Given problem: Copy the stretch of rows from the line containing "Where should I" through the end of the rows, swapping "button" for "control" and changing nothing else. Leave the pictures out.
** Begin Data listing **
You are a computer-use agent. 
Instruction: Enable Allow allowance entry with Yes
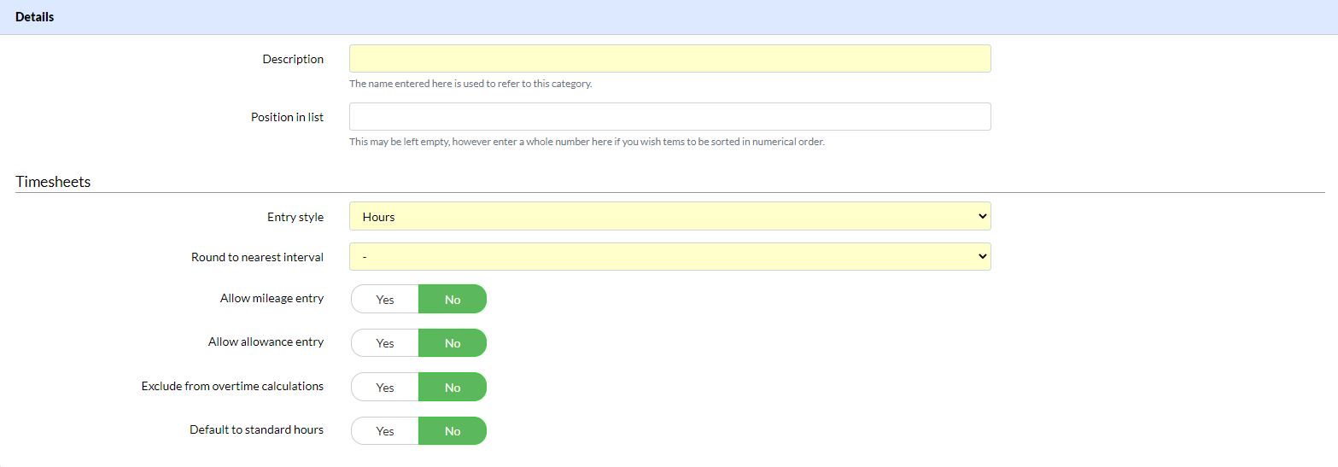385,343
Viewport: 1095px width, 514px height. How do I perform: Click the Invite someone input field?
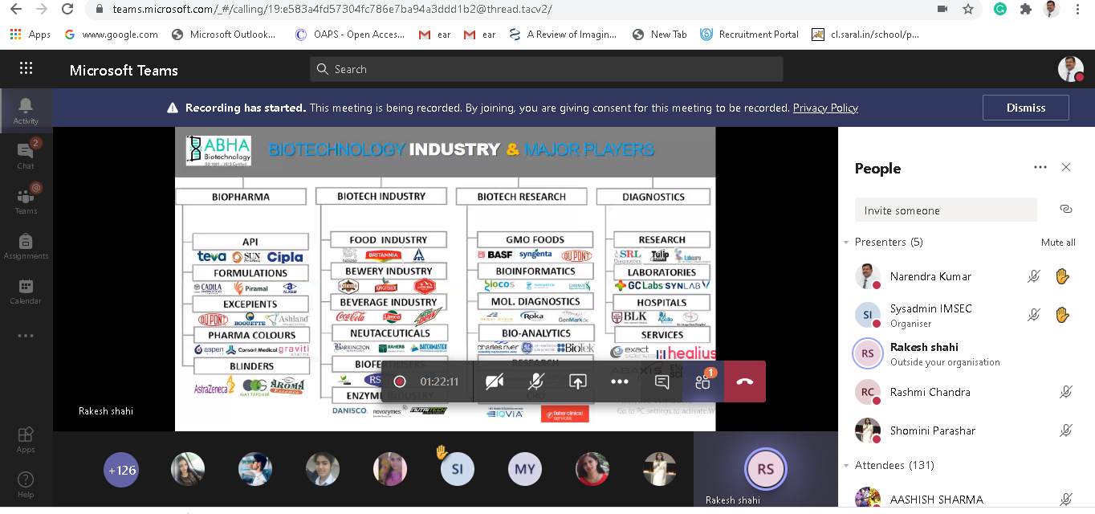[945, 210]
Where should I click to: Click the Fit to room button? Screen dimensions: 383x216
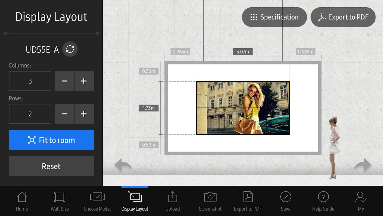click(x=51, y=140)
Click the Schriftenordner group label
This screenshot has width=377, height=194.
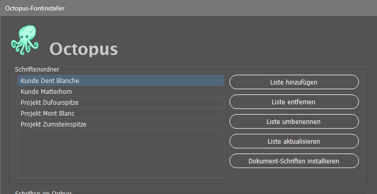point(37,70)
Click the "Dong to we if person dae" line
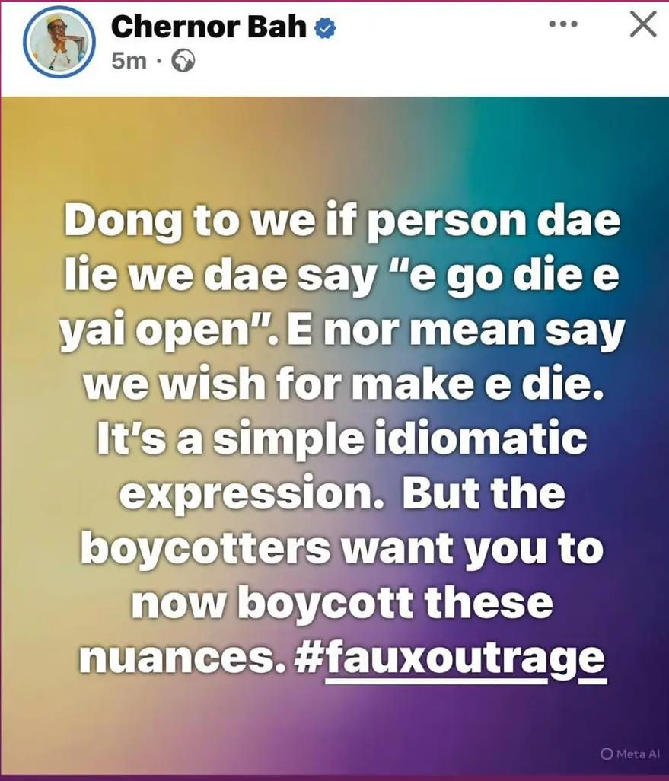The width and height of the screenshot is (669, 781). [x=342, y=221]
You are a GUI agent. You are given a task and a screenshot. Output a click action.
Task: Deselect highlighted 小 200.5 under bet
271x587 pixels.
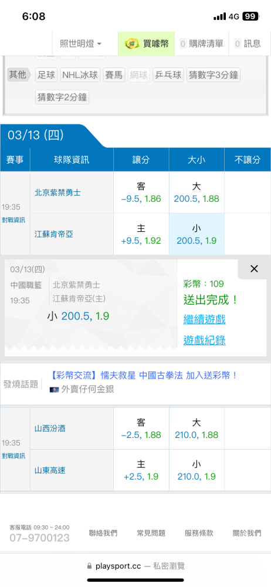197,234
** End Data listing **
Problem solution:
Where should I click to: Click the Fit to room control? Screen dimensions: 383x216
click(x=51, y=140)
Click the Schriftenordner group label
This screenshot has width=377, height=194.
point(37,70)
Click the "Dong to we if person dae" line
The width and height of the screenshot is (669, 781). [x=342, y=221]
You are a GUI agent. You are given a task and a screenshot. Output a click action.
Task: Deselect highlighted 小 200.5 under bet
271x587 pixels.
197,234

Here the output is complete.